Bei Condor waren schon alle in der Sportallee und haben da im Gegensatz zu dir bestanden.
Beitrag vom 21.05.2021 - 13:34 Uhr
Falsch gedacht. Von den 550 Mio wurde bereits knapp die Hälfte schon zurückgezahlt.

Der neue Investor steckt also 450 Mio € in Condor welche vom Staat 550 Mio bekommen hat und davon 150 Mio nicht zurückzahlen muss. Bleiben 400 Mio direkte Verpflichtungen beim Staat, also am Ende 50 Mio an Kapital über (ohne Schulden andernorts als beim Staat zu berücksichtigen) um die alten 767 durch moderne jets zu ersetzen und auch einige A320 neigen sich dem Ende des Lebenszyklus zu. Also entweder plant man von Beginn an mit einer beträchtlichen Summe an Krediten zu operieren oder der Investor wird erneut tief in die Tasche greifen müssen um Condor zu erneuern. Ich wünsche den Mitarbeitern dass das alles klappt, es macht auf mich zumindest den deutlich besseren Eindruck als bei Lot.

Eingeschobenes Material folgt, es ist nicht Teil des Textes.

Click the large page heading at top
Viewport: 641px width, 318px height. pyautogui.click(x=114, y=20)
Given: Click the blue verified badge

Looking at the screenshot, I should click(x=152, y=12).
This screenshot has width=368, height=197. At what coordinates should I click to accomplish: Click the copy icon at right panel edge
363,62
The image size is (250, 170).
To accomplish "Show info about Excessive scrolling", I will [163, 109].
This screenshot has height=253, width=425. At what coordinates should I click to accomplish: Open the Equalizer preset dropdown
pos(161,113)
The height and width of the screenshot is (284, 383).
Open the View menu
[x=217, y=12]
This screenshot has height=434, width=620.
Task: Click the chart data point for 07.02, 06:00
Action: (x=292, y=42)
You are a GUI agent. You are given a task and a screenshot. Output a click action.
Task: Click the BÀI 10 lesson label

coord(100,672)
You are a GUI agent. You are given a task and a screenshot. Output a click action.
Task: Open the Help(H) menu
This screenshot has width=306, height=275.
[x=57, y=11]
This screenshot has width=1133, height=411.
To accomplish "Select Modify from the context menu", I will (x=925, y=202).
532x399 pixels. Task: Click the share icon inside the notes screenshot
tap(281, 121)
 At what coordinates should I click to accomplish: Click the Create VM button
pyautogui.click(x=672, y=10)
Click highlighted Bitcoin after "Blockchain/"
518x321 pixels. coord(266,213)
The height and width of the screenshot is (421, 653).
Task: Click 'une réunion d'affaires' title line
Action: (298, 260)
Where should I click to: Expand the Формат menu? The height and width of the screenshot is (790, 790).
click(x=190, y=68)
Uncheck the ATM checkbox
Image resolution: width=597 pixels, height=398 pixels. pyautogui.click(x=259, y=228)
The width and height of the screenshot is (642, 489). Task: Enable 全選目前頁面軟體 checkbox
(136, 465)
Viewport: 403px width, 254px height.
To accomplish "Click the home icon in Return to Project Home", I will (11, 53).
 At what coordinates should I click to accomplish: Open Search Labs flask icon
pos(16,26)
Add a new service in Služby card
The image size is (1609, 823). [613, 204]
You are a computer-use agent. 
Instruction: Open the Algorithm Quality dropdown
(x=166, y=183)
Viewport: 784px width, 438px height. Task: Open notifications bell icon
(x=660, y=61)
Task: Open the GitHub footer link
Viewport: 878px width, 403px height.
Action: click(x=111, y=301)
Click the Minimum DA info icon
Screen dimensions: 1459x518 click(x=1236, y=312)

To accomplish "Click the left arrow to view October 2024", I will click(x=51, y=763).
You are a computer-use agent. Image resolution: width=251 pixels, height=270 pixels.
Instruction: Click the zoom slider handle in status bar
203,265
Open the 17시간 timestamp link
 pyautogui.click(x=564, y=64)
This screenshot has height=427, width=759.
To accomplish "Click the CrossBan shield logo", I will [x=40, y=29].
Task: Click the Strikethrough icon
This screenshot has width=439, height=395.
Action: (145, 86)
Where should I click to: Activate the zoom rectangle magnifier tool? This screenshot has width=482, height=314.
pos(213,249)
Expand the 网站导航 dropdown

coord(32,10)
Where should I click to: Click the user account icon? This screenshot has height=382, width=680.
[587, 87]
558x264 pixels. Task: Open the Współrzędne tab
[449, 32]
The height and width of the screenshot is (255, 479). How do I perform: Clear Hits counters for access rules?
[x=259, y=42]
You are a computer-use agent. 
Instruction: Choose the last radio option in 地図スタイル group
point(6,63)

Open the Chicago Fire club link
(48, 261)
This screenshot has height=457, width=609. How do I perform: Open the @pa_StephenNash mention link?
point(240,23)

Das Damoklesschwert der vermutlich demnächst nicht mehr verfügbaren Feederflüge seitens LH bleibt dennoch erst einmal da.
Beitrag vom 21.05.2021 - 12:51 Uhr
die weitere Frage, die sihc mir stellt: Attestor Capital LLP ist eine englische Firma, wenn diese 51% übernimmt entfällt eigentlich die Erlaubsnis für Flüge innerhalt der EU?